* _Problem_: Please repeat the whole listing verbatim.

* _Recorded information_:
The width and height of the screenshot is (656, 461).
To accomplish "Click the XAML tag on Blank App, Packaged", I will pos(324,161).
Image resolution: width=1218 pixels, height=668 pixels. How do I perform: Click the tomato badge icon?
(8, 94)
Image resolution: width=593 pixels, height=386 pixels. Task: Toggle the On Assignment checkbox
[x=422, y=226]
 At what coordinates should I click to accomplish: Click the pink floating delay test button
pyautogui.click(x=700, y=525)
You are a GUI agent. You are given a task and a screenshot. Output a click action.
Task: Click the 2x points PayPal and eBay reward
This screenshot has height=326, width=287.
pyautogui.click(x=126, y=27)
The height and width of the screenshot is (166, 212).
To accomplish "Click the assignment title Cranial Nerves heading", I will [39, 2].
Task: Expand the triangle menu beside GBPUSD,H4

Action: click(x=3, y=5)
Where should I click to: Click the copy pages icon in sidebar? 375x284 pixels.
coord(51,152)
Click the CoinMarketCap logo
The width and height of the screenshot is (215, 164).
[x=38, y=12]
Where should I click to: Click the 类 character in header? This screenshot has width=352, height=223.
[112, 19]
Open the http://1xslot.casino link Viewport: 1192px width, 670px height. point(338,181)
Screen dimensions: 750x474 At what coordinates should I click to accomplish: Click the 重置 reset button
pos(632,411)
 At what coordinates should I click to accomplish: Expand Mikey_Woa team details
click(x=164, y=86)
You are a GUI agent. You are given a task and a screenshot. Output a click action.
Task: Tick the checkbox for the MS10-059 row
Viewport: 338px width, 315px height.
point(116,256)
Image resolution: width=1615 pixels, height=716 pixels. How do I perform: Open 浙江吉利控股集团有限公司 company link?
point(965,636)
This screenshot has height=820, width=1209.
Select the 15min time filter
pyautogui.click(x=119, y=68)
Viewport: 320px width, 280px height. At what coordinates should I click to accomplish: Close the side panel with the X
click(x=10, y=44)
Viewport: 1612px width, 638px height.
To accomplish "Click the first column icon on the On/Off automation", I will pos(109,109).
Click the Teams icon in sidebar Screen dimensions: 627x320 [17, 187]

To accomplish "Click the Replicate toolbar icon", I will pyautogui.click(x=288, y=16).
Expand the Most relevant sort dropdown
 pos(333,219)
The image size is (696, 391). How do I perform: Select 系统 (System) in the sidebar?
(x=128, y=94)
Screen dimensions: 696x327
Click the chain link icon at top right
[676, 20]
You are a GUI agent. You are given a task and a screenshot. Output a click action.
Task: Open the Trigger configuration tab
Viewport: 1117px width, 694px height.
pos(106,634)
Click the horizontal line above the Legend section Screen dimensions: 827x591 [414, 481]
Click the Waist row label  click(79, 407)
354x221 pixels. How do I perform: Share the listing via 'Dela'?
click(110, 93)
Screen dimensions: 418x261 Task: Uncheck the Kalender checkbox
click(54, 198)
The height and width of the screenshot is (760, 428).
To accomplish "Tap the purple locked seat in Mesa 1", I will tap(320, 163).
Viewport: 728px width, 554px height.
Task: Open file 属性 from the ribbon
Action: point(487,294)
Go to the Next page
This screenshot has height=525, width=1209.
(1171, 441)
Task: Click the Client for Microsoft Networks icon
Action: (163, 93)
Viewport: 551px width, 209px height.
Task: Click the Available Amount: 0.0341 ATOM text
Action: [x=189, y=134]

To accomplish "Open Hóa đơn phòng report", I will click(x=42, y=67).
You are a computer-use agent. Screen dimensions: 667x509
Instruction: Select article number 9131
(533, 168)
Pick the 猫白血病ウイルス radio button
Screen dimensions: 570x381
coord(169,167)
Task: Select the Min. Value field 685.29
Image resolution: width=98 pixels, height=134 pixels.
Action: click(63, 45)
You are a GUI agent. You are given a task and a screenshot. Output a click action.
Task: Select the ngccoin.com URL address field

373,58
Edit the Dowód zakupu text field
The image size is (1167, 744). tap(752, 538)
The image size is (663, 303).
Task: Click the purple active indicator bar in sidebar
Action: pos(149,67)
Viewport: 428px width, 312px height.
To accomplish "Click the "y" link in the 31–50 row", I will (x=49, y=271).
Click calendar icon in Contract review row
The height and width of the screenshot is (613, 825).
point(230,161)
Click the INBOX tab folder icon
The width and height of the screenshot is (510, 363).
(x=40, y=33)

* _Task solution_:
The width and height of the screenshot is (656, 461).
To accomplish "Click the XAML tag on Blank App, Packaged", I will pos(324,161).
Image resolution: width=1218 pixels, height=668 pixels. How do I perform: Click the tomato badge icon?
(8, 94)
Image resolution: width=593 pixels, height=386 pixels. Task: Toggle the On Assignment checkbox
[x=422, y=226]
 At what coordinates should I click to accomplish: Click the pink floating delay test button
pyautogui.click(x=700, y=525)
You are a GUI agent. You are given a task and a screenshot. Output a click action.
Task: Click the 2x points PayPal and eBay reward
This screenshot has height=326, width=287.
pyautogui.click(x=126, y=27)
The height and width of the screenshot is (166, 212).
To accomplish "Click the assignment title Cranial Nerves heading", I will [39, 2].
Task: Expand the triangle menu beside GBPUSD,H4

Action: click(x=3, y=5)
Where should I click to: Click the copy pages icon in sidebar? 375x284 pixels.
coord(51,152)
Click the CoinMarketCap logo
The width and height of the screenshot is (215, 164).
[x=38, y=12]
Where should I click to: Click the 类 character in header? This screenshot has width=352, height=223.
[112, 19]
Open the http://1xslot.casino link Viewport: 1192px width, 670px height. point(338,181)
Screen dimensions: 750x474 At what coordinates should I click to accomplish: Click the 重置 reset button
pos(632,411)
 At what coordinates should I click to accomplish: Expand Mikey_Woa team details
click(x=164, y=86)
You are a GUI agent. You are given a task and a screenshot. Output a click action.
Task: Tick the checkbox for the MS10-059 row
Viewport: 338px width, 315px height.
point(116,256)
Image resolution: width=1615 pixels, height=716 pixels. How do I perform: Open 浙江吉利控股集团有限公司 company link?
point(965,636)
This screenshot has height=820, width=1209.
Select the 15min time filter
pyautogui.click(x=119, y=68)
Viewport: 320px width, 280px height. At what coordinates should I click to accomplish: Close the side panel with the X
click(x=10, y=44)
Viewport: 1612px width, 638px height.
To accomplish "Click the first column icon on the On/Off automation", I will pos(109,109).
Click the Teams icon in sidebar Screen dimensions: 627x320 [17, 187]

To accomplish "Click the Replicate toolbar icon", I will pyautogui.click(x=288, y=16).
Expand the Most relevant sort dropdown
 pos(333,219)
The image size is (696, 391). How do I perform: Select 系统 (System) in the sidebar?
(x=128, y=94)
Screen dimensions: 696x327
Click the chain link icon at top right
[676, 20]
You are a GUI agent. You are given a task and a screenshot. Output a click action.
Task: Open the Trigger configuration tab
Viewport: 1117px width, 694px height.
pos(106,634)
Click the horizontal line above the Legend section Screen dimensions: 827x591 [414, 481]
Click the Waist row label  click(79, 407)
354x221 pixels. How do I perform: Share the listing via 'Dela'?
click(110, 93)
Screen dimensions: 418x261 Task: Uncheck the Kalender checkbox
click(54, 198)
The height and width of the screenshot is (760, 428).
To accomplish "Tap the purple locked seat in Mesa 1", I will tap(320, 163).
Viewport: 728px width, 554px height.
Task: Open file 属性 from the ribbon
Action: point(487,294)
Go to the Next page
This screenshot has height=525, width=1209.
(1171, 441)
Task: Click the Client for Microsoft Networks icon
Action: (163, 93)
Viewport: 551px width, 209px height.
Task: Click the Available Amount: 0.0341 ATOM text
Action: [x=189, y=134]

To accomplish "Open Hóa đơn phòng report", I will click(x=42, y=67).
You are a computer-use agent. Screen dimensions: 667x509
Instruction: Select article number 9131
(533, 168)
Pick the 猫白血病ウイルス radio button
Screen dimensions: 570x381
coord(169,167)
Task: Select the Min. Value field 685.29
Image resolution: width=98 pixels, height=134 pixels.
Action: click(63, 45)
You are a GUI agent. You are given a task and a screenshot. Output a click action.
Task: Select the ngccoin.com URL address field

373,58
Edit the Dowód zakupu text field
The image size is (1167, 744). tap(752, 538)
The image size is (663, 303).
Task: Click the purple active indicator bar in sidebar
Action: pos(149,67)
Viewport: 428px width, 312px height.
To accomplish "Click the "y" link in the 31–50 row", I will (x=49, y=271).
Click calendar icon in Contract review row
The height and width of the screenshot is (613, 825).
point(230,161)
Click the INBOX tab folder icon
The width and height of the screenshot is (510, 363).
(x=40, y=33)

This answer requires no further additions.